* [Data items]

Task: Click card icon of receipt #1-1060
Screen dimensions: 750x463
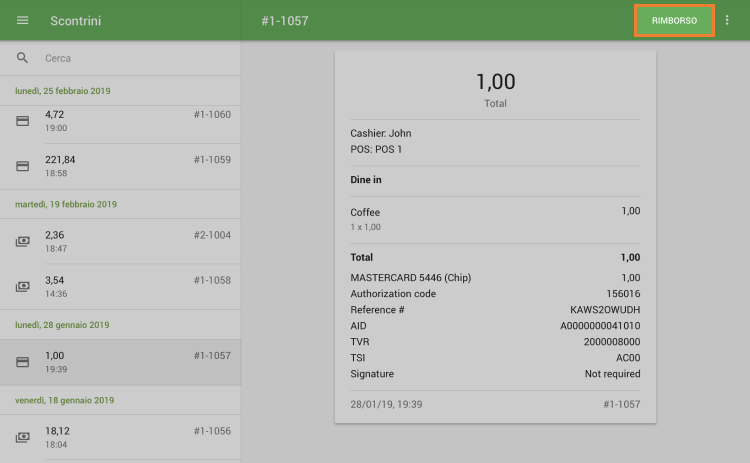Action: click(x=23, y=121)

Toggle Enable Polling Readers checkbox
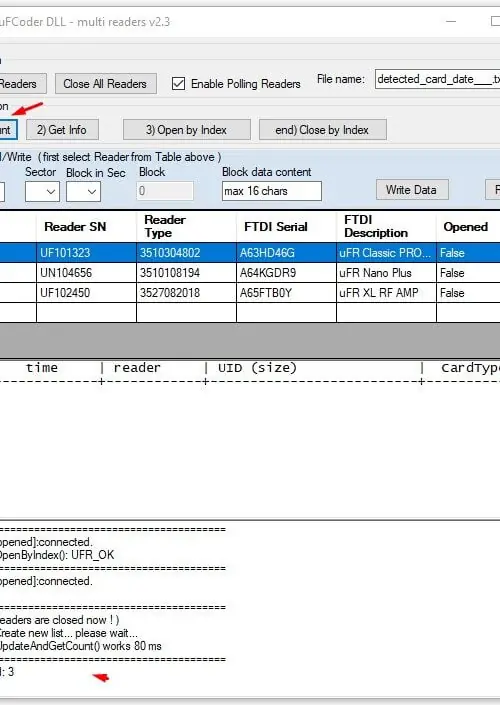coord(179,84)
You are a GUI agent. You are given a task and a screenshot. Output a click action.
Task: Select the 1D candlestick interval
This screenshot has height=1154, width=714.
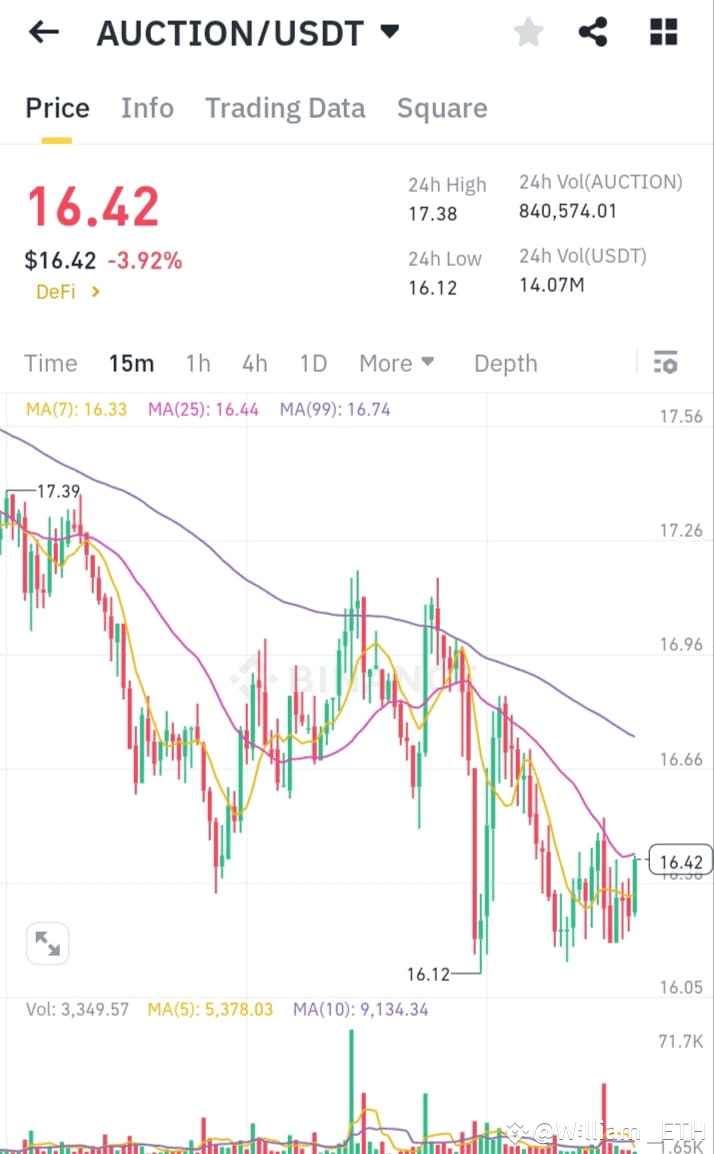(313, 363)
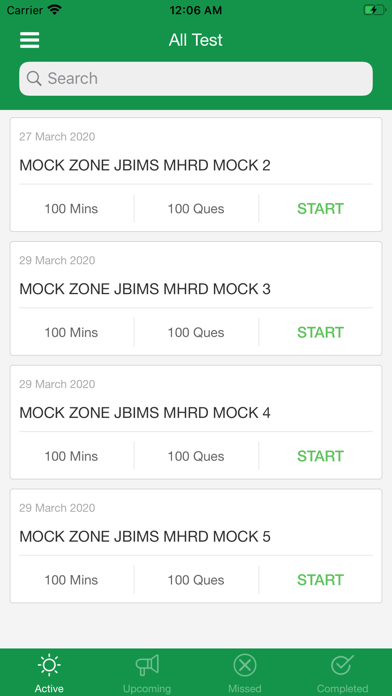The image size is (392, 696).
Task: Start MOCK ZONE JBIMS MHRD MOCK 4
Action: click(x=320, y=456)
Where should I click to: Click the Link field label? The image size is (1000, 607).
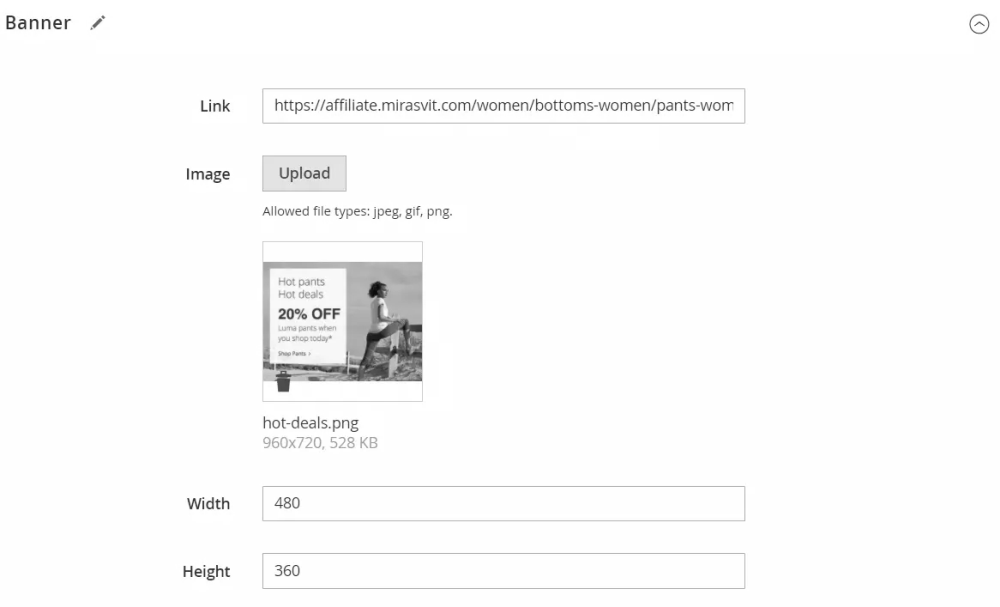pos(215,106)
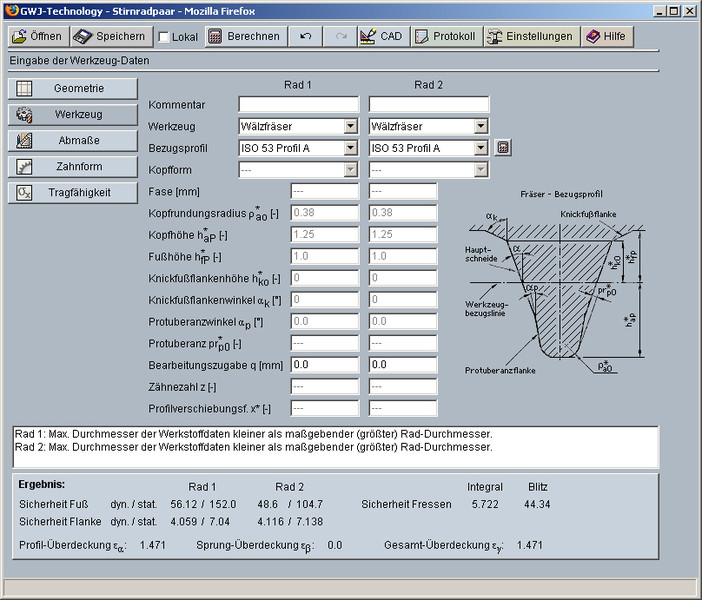The width and height of the screenshot is (702, 600).
Task: Expand Werkzeug dropdown for Rad 2
Action: [x=481, y=127]
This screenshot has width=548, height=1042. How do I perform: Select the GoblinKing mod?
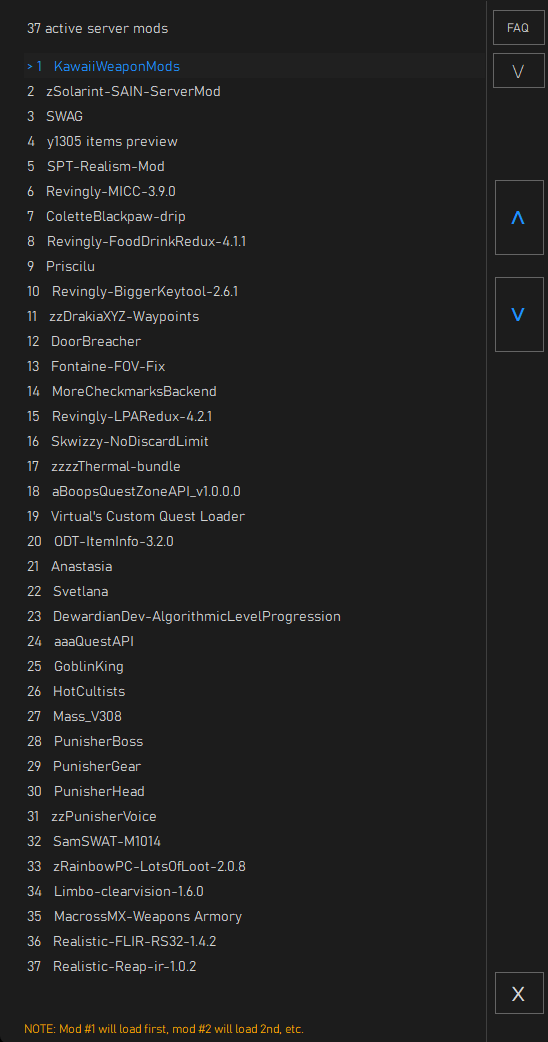255,666
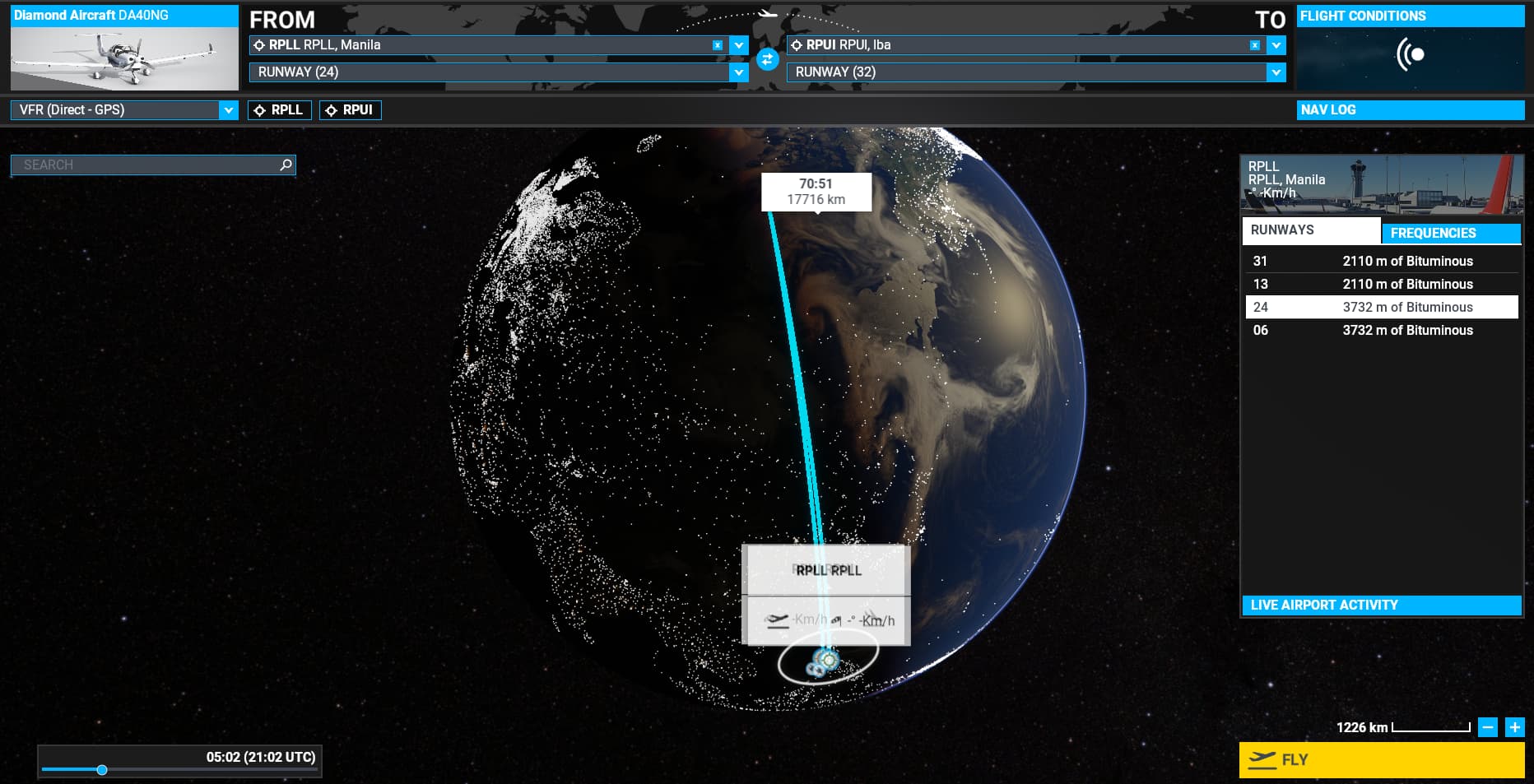
Task: Click the departure marker on globe
Action: (828, 660)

* [How to complete this task] For this exercise, set down exactly the lines that run from the line holding "Toggle Enable Polling Readers checkbox" to the last line of the records above; include both end lines and omit pictures.

* [Written answer]
Toggle Enable Polling Readers checkbox
coord(179,84)
You are a GUI agent. You are given a task and a screenshot. Output a click action.
Task: Select the 1D candlestick interval
This screenshot has height=1154, width=714.
(313, 363)
The image size is (392, 696).
Task: Start MOCK ZONE JBIMS MHRD MOCK 4
Action: click(x=320, y=456)
Where should I click to: Click the Link field label? The image size is (1000, 607).
pos(215,106)
The width and height of the screenshot is (702, 600).
Task: Expand Werkzeug dropdown for Rad 2
Action: [x=481, y=127]
This screenshot has width=548, height=1042. How do I perform: Select the GoblinKing mod?
255,666
Task: Click the departure marker on globe
Action: (828, 660)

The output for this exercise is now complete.